==== Dataset ====
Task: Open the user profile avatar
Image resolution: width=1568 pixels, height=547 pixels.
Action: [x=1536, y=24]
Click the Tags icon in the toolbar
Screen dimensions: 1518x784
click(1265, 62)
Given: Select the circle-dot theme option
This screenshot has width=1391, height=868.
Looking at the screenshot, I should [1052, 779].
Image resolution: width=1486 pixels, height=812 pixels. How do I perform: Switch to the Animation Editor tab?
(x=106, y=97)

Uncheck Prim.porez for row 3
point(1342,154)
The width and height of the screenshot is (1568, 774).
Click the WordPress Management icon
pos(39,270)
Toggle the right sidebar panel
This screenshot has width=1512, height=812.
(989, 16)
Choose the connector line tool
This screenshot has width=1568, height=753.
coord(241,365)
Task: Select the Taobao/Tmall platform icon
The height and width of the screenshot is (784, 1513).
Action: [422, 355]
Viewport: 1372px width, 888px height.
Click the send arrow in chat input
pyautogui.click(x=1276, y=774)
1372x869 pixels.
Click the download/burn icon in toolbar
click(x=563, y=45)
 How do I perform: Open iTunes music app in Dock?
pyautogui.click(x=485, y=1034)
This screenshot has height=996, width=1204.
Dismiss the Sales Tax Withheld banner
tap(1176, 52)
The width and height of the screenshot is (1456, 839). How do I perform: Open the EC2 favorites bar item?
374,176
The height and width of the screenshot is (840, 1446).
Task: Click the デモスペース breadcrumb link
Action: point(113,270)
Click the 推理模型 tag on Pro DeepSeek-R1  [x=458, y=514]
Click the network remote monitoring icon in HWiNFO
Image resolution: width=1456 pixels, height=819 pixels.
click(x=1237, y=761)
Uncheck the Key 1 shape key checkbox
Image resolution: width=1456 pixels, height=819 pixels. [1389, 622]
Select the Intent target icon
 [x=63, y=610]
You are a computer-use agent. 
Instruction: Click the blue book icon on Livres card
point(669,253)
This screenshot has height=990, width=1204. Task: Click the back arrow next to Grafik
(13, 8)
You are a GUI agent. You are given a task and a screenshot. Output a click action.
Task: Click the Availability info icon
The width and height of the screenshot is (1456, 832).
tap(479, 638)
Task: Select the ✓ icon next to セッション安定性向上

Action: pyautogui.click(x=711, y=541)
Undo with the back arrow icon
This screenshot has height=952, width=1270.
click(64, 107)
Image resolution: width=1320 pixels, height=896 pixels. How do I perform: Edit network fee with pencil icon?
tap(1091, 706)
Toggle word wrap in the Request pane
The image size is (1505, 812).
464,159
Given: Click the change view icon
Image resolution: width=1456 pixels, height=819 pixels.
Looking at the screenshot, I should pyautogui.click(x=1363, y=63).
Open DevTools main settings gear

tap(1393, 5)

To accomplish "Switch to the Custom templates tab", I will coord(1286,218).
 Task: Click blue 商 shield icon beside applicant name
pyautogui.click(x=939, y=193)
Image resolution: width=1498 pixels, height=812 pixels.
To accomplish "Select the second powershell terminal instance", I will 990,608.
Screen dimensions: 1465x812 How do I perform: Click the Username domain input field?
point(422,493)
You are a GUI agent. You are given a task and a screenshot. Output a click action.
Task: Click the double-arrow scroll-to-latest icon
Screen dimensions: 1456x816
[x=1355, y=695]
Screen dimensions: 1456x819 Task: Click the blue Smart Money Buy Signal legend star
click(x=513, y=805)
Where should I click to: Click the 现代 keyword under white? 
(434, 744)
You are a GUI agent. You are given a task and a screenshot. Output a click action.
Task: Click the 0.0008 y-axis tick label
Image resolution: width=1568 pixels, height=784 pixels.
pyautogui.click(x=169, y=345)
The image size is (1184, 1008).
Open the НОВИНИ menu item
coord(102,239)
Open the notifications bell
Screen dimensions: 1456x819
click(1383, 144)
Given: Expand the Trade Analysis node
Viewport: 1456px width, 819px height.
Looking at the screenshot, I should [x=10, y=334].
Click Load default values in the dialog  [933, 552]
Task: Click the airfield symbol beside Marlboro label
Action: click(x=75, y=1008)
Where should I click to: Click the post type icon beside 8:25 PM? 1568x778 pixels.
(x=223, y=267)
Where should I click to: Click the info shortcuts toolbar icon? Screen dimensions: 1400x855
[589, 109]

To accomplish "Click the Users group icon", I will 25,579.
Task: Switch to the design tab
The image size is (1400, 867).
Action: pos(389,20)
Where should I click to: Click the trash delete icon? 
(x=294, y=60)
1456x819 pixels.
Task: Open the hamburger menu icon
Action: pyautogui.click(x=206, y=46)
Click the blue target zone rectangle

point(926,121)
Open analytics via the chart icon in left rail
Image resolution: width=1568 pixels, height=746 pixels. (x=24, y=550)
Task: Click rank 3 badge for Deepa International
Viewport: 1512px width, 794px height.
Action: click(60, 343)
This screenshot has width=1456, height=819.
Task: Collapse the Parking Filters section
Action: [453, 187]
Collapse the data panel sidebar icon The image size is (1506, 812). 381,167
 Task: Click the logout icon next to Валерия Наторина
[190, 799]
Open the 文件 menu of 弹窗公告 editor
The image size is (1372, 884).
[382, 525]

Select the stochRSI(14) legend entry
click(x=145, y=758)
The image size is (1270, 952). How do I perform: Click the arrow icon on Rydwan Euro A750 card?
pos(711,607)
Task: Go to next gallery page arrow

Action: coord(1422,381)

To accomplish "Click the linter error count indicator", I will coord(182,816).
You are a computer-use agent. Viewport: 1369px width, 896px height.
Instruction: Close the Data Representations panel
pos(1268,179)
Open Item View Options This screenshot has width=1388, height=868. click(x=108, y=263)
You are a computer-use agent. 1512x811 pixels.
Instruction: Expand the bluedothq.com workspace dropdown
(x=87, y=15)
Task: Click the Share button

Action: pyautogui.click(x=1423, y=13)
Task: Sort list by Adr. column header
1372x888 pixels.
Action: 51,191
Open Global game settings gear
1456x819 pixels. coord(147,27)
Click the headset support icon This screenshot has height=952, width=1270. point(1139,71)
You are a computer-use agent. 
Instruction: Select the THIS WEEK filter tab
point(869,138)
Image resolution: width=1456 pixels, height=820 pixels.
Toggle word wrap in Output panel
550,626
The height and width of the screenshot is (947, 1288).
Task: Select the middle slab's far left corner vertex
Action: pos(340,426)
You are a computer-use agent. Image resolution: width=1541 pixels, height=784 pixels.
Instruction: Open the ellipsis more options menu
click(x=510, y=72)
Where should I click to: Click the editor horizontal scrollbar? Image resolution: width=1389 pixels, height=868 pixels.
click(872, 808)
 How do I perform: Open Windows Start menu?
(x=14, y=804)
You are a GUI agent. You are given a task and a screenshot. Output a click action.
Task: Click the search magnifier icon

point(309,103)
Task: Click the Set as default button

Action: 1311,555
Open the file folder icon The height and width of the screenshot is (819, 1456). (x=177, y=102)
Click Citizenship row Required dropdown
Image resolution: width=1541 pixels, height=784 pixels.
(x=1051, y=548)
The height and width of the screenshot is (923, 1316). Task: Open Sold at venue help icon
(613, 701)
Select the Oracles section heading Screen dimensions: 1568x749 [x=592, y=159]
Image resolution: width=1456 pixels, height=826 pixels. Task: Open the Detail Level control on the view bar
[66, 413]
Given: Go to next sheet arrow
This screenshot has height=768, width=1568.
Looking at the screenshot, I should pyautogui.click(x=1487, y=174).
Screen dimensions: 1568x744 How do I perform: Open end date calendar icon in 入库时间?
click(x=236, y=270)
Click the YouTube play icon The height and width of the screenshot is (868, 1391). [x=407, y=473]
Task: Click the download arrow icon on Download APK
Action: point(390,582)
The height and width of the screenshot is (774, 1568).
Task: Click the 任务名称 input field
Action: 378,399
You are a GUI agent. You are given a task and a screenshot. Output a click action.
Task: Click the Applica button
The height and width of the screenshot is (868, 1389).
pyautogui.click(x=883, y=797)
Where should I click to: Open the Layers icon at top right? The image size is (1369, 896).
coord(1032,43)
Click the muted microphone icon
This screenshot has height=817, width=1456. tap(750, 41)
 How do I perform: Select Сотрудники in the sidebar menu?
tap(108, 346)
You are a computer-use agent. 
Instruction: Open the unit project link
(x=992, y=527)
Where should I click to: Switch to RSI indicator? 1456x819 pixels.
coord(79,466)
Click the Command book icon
====
**Assignment**. From the records above, return each line where "accomplish" occurs.

**Solution for this problem**.
To accomplish "Switch to the Custom templates tab", I will coord(1286,218).
To accomplish "Select the second powershell terminal instance", I will 990,608.
To accomplish "Click the Users group icon", I will 25,579.
To accomplish "Click the linter error count indicator", I will coord(182,816).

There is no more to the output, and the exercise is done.